Foreign investor outflows from Gulf Arab markets during recent political unrest have been significantly lower than those seen during the financial crisis, the regional head of custody at HSBC said.
Stock markets in the region have been pretty resilient to political turmoil, signalling a positive tone among investors, said Arindam Das, who is also deputy head of the UK lender's securities services for the Middle East and North Africa (MENA) region.
"I have seen far less money going out of markets here than what I saw during the financial crisis. Maybe the reason that money is not flowing out is in anticipation of something good that will happen," Mr Das said in an interview last week.
Most Gulf Arab markets have shrugged off initial losses when unprecedented political unrest in countries like Bahrain led to stock market sell-offs.

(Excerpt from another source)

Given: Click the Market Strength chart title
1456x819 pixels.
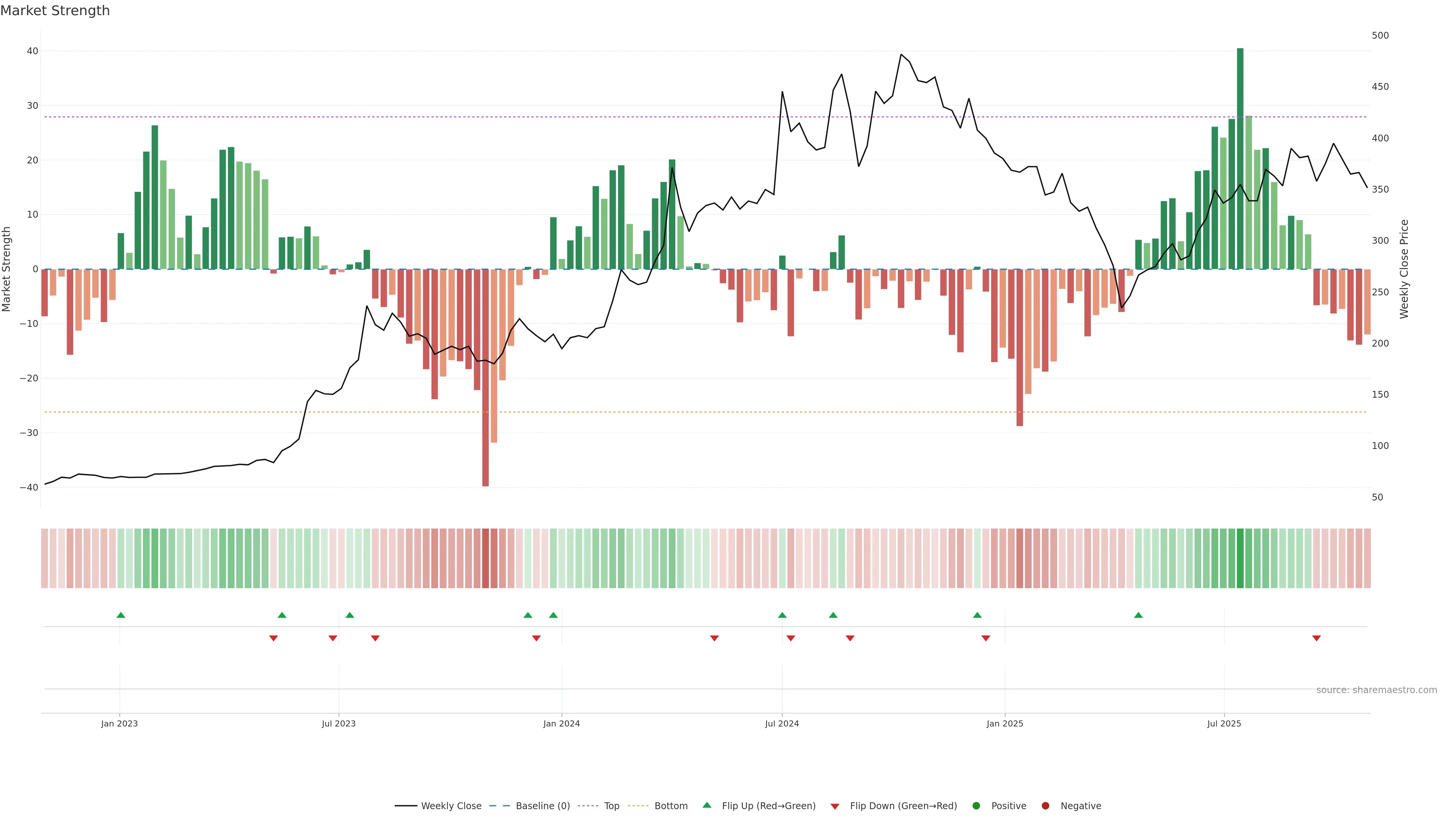Looking at the screenshot, I should click(x=55, y=11).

Dubai's flagship index, for instance, has risen over 12 per cent in the last month.
"The regional unrest could have had a far bigger impact on the markets than it actually has had," Mr Das said.
Improved settlement systems in countries like the United Arab Emirates and Qatar will result in more interest from institutional investors, the executive added.
Gulf markets have been traditionally dominated by retail investors who tend to follow a herd mentality, resulting in panic-driven selling when negative events unfold.
Bourses in Qatar and UAE have announced plans to implement the global standard Delivery Versus Payment (DvP) settlement system, seeking upgrades from index compiler MSCI which could attract index funds.
"The fundamental infrastructural changes that are happening now, like the DvP, will address some of the risk concerns conservative institutions will have," Mr Das said in the interview.
The executive said HSBC, which handles about 25 per cent to 30 per cent of all the institutional money flow in the region, was now turning towards local institutions in the region to boost its business.
Among the local institutions, the bank is mainly focusing on mutual funds and family offices, Mr Das said. At present about 80 per cent of clients are foreign institutions and the remaining are local firms, he said, adding some long-term conservative institutions have opened custody accounts recently without naming them.
"I have seen some big names who hadn't opened accounts earlier, opening accounts now. It's a positive sign but it's not enough to conclude that money will start pouring in," he added.
A bank offering custodian services usually holds and manages a client's securities or other assets on their behalf for a fee. The main objective is to reduce the risk of a client losing assets or having them stolen.